The king said: “There are challenges because they [the dogs] have been misbehaving but we made the proper consultations and the community and the park were able to come together for a solution.”
Ezemvelo spokesperson Musa Mntambo said the dogs were digging under the fence to get access to livestock on the other side.
Cole du Plessis, Endangered Wildlife Trust’s KZN regional carnivore coordinator, said this behaviour may have been caused by the large lion population.
Mntambo said there were 35 lions in the park, while it could really only accommodate 25 lions – and that included cubs.
Wild dogs need to feed every day and their kills were sometimes stolen by lions.
The Tembe dogs moved to the border of the park to look for food and the livestock on the other side of the fence proved to be too much of a temptation for them. The dogs increasingly began escaping the fence to hunt.
This became too expensive for Ezemvelo, which had to compensate farmers and residents for loss of livestock.
Ezemvelo then decided to remove the dogs from the park, but Tembe Safari Lodge, which is situated in the Tembe Elephant Reserve, brought an urgent court application to block the dogs’ removal.
Times Select reported earlier this year that Tembe Safari Lodge co-director Ernest Robbertse offered to pay for the recapture and resettlement of the dogs in a boma while the parties fought over the removal of the animals.
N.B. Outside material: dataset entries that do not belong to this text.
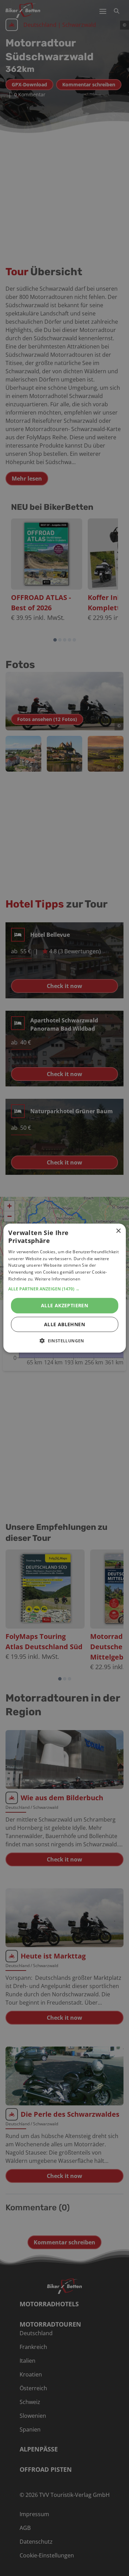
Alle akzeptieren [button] (64, 1305)
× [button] (118, 1231)
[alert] (64, 1288)
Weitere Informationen (57, 1279)
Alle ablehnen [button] (64, 1324)
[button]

In October 2016 the pack of 14 was placed in a boma and they have been there ever since.
The lodge was told that an executive decision was made by Ezemvelo to remove wild dogs from Tembe as the reserve was considered “too small” to support them, and because there had been repeated dog escapes leading to the death of livestock in surrounding local communities.
Mntambo said the community had demanded the dogs’ removal and said they were very angry.
As the largest tourism employer in the park, Tembe Safari Lodge insisted it should have been consulted about the decision to remove the dogs, arguing that a big attraction of visiting Tembe was the possibility of sighting these rare animals.
The legal back and forth prompted the involvement of the inkosi Tembe who represents the interests of the people who border the Tembe reserve.
The monarch recognised the importance of the dogs in terms of the tourism they brought in and he presided over a tribal court earlier this year.
The tribal court was held between Tembe Safari Park, the Endangered Wildlife Trust, Ezemvelo and the Tembe community.
The outcome was a combined effort to keep the animals at the park. The monarch undertook to manage compensation for any livestock which may be compromised in the future. The safari park undertook to fund further compensation.
Ezemvelo undertook to release the dogs from the boma and ensure that fences were constantly checked to ensure dogs were unable to burrow underneath them and get free. The wildlife trust also offered to supply collars for the dogs to be tracked. The lion population has also been decreased.
“We acted as the mediators,” Du Plessis said. “This is the first time where everyone has come together really to help the species … but if we can make it work at Temba then it paves the way for other parks over 20,000ha to keep wild dogs. Then we may actually save the species.”
The king said: “The credit belongs to the community; they want the dogs here because they understand the importance the animal brings in terms of tourism, the environment and our heritage. As leader I speak for them when I say we accept the introduction of dogs.”